I had all these big plans of what I wanted to do after I graduate. I thought I would land my dream job straight away and earn lots of money. Yes, I thought it would be as easy as that. Welcome to reality! In fact, this is the case for many students. You are not guaranteed an amazing job, with a good title and a good salary or even a job that relates to the degree, that you have just worked three years for. Unless you are lucky and secure some graduate scheme months before graduation.
Graduation day was coming closer and closer and it kept me up at night. Don’t get me wrong graduation day was the best day of my life. It was the fact that I had no idea what I was going to do with my life and when a family member asked, ‘what’s the plan now that you have finished university’. I literally just wanted to scream.
During my final year of university, I had plans of what I wanted to do after graduation and where I wanted to be. So, the time came, and I started filling out job applications and sending my resumes out hoping that someone would get back to me. I had a few job interviews for which I applied for knowing full well that they are very competitive and most likely impossible. I received rejection after rejection apparently you need five years’ experience for an entry-level job in the field you are interested in. I’m sorry, but between studying full-time and balancing a part-time job how do they expect us to have clocked up work experience. Basically, you need experience to get experience. It got to the point where I stopped applying for jobs ‘what is the point I’m only going to get rejected’. To be fair there is only so much rejection you can take.
How do you pick yourself up when you have hit rock bottom?
You may be still working at your part-time job that you had at university which is okay. You have a little income coming in or consider joining an agency for temporary work. I know how frustrating this can be but, at the end of the day, it’s experience that you can add to your resume and it’s not going to look great having a big gap between graduating university and a graduate job.
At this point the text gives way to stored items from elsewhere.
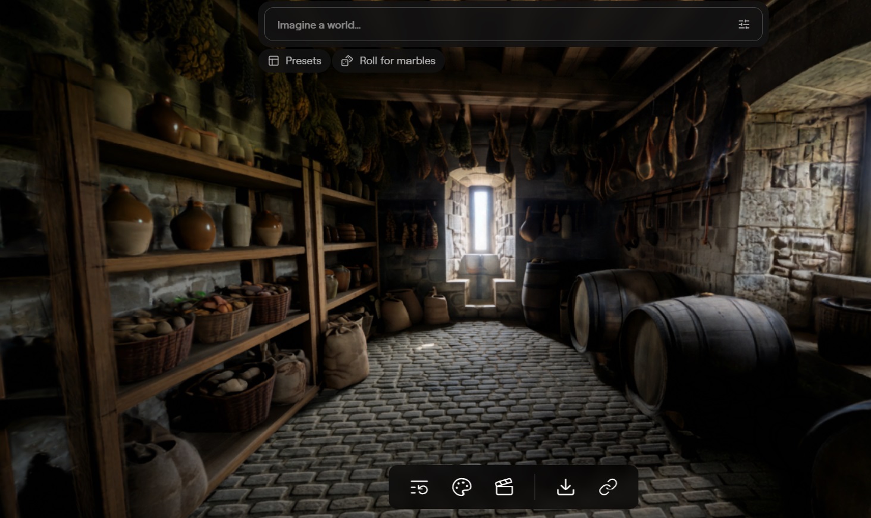Click the clapperboard video icon
The width and height of the screenshot is (871, 518).
504,488
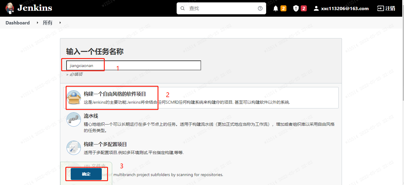Click 注销 to log out

[386, 8]
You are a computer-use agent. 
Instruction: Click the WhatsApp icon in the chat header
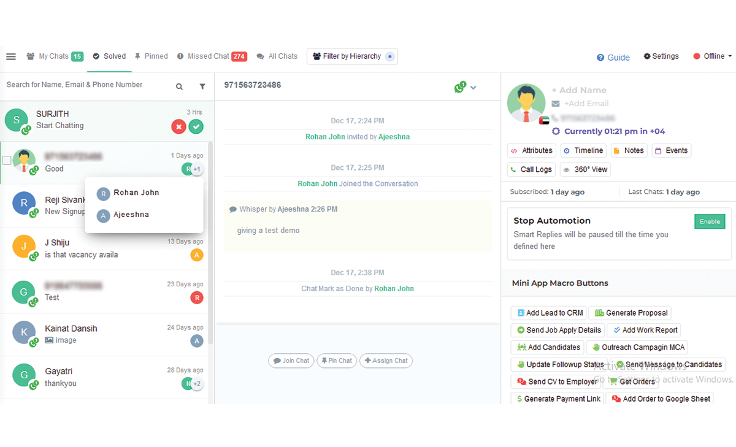click(x=459, y=86)
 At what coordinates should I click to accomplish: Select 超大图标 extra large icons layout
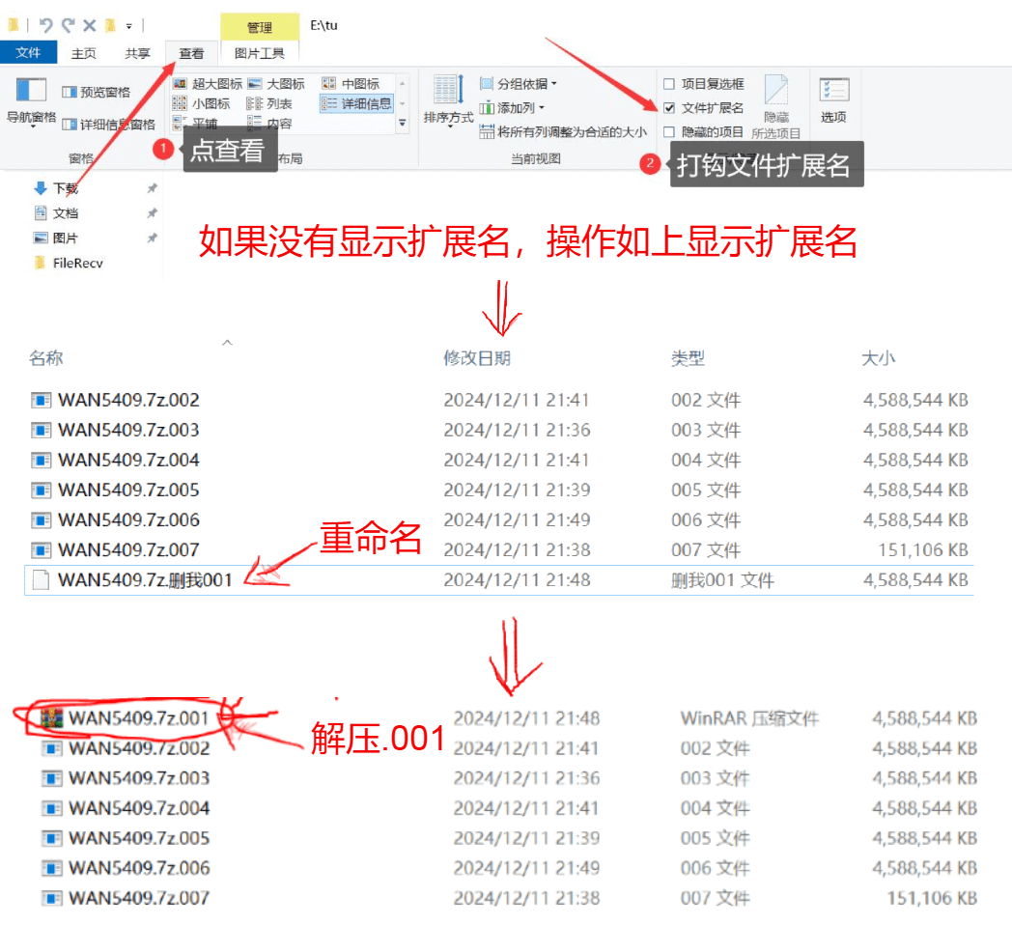[x=208, y=84]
Here are five things to remember if like me you are going through post-graduate depression
- Don’t compare yourself to others: Looking through Facebook, twitter and seeing all those that you graduated with securing graduate jobs can be so depressing and this can put you down so much. Remember just because they have secured a graduate job and you haven’t (yet) that doesn’t mean that you are a failure.
- Careers advice: I’m not sure if many graduates are told this but, seek help from your universities careers advice. Your university will continue to support you after graduation and there are many services and support available to you. Including careers advice, careers fairs, workshops, jobs, and internships.
- Talk to someone: Talk to a friend, family member or counsellor and explain how you are feeling.
- It’s going to be okay: It might not seem like it but, it’s going to be okay, you will find a job. Don’t give up.
- You are not alone: You’ll be surprised as to how many people are going through the exact same situation as you.